Professor Tyler Cowen’s recent book, An Economist Gets Lunch, is his latest success at illustrating “markets in everything” – and like his wildly popular blog, Marginal Revolution, the engaging read’s ideas and insights are also directly applicable to making discerning choices in stocks, partnerships, and other investments.

[continued from "Tyler Cowen Dishes on the Business of Dining, Eating, and Fooding"]

Slepko:  Similar to your amazing chapter on barbecue and what it tells us about various parts of America, you do a good job of showing through cuisine that the Chinese market is not a monolith – and even more so that talking about India as "one culture" is more laughable than talking about Europe as "one culture".  In Tyler Cowen’s Ethnic Dining Guide you write, “the rise in Chinese is the big local story.”  Tell me the plot that’s afoot.
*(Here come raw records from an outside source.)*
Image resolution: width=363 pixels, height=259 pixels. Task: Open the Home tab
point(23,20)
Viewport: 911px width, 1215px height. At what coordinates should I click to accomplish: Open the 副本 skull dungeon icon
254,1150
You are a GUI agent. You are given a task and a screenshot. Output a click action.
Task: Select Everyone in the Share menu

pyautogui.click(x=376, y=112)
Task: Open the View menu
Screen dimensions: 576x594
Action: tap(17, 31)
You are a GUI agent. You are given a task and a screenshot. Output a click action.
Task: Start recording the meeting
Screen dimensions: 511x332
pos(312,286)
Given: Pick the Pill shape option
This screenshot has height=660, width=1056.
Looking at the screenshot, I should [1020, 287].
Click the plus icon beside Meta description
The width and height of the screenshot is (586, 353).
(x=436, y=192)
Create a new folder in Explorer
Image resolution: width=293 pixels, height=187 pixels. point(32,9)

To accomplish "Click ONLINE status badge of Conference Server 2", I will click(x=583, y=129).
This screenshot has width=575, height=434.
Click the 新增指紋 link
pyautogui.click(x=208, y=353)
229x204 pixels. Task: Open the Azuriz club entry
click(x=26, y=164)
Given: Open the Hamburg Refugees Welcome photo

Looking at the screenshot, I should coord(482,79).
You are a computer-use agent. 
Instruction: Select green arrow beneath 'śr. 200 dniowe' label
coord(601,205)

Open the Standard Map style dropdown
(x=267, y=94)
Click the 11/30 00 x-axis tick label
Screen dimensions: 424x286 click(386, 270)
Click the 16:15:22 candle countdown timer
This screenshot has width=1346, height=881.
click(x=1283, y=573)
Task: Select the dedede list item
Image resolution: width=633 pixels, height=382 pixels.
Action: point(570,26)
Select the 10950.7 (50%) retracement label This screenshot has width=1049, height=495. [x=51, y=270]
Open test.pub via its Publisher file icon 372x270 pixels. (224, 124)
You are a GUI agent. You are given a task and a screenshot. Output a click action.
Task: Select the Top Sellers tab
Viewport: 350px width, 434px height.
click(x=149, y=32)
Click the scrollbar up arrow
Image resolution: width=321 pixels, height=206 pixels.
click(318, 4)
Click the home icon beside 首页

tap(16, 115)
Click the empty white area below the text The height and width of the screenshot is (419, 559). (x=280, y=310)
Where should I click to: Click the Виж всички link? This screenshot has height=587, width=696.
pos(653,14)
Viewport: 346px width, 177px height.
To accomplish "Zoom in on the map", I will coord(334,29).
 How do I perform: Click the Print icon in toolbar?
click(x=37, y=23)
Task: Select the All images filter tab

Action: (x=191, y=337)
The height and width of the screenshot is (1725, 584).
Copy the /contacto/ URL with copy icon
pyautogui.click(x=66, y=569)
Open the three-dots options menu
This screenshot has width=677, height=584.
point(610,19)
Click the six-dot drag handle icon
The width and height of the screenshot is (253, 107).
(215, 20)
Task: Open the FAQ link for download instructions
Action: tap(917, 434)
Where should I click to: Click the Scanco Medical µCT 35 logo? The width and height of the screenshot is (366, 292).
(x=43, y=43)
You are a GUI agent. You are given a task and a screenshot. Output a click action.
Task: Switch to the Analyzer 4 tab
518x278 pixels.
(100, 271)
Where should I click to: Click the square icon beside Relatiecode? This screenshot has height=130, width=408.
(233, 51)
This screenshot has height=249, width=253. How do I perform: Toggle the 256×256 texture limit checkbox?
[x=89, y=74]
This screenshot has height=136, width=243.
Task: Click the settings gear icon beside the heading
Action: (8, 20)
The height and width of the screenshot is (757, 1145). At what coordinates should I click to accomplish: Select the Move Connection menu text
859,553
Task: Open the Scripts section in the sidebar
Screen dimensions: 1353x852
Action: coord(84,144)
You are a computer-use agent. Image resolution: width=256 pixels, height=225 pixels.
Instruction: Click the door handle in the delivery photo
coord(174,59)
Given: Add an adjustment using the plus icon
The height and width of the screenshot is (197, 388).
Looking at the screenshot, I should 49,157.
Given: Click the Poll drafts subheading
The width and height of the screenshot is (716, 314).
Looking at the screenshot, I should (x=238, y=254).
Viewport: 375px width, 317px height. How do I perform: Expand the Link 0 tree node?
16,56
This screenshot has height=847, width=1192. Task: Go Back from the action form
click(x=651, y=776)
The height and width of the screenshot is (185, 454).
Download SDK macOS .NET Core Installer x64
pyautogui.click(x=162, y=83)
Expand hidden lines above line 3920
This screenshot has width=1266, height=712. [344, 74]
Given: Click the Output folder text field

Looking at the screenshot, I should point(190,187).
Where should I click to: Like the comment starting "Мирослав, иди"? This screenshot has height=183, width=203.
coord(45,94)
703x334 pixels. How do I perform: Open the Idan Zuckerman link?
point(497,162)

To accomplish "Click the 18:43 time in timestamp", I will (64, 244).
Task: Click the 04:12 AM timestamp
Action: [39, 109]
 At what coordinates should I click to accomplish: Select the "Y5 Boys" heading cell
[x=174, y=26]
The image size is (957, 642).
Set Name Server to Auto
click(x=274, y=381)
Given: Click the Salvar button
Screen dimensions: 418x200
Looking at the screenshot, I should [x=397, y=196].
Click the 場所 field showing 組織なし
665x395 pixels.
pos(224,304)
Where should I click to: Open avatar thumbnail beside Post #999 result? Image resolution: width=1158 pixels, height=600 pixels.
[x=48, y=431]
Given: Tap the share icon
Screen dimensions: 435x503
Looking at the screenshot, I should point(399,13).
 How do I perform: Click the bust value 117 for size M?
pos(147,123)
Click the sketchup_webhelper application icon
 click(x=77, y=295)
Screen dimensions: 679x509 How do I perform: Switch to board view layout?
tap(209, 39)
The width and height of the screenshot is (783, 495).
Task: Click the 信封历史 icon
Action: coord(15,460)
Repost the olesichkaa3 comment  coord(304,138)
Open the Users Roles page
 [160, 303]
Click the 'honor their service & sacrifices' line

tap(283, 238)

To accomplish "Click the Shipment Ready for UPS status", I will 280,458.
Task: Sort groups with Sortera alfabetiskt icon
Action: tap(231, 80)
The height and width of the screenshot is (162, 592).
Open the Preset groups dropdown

Cowen: People have realized you can take Sichuan spices [from southwest China] and ship them across the ocean and they don’t lose very much value as they are dry or powdered or otherwise storable and they remain as potent as they would be in China.  Whereas, something like Cantonese food [southern China, Hong Kong] which is based on precision cooking of pure, excellent fish and local vegetables is very hard to ship to the US and have it hold up.

That’s what America’s been discovering in the last decade.

Slepko:  You speculate that there might be more Filipinos in the US than Chinese (the largest Asian ethnic minority in America).  Yet, there are only about 481 Filipino restaurants in the US, and somewhere around 43,000 Chinese restaurants in the US – which works out to 3 for every 1 McDonald’s (NYSE: MCD).  What’s going on here, and why don’t you see more consolidation and franchising in the ethnic restaurant business (outside of food courts).  You mention in the book that PF Chang’s (NASDAQ: PFCB) has different economics than a typical Chinese eatery.  For instance, because they cater to non-Chinese, their soft drinks are often double or triple that of Chinese restaurants targeting similar clientele of a Chinese persuasion.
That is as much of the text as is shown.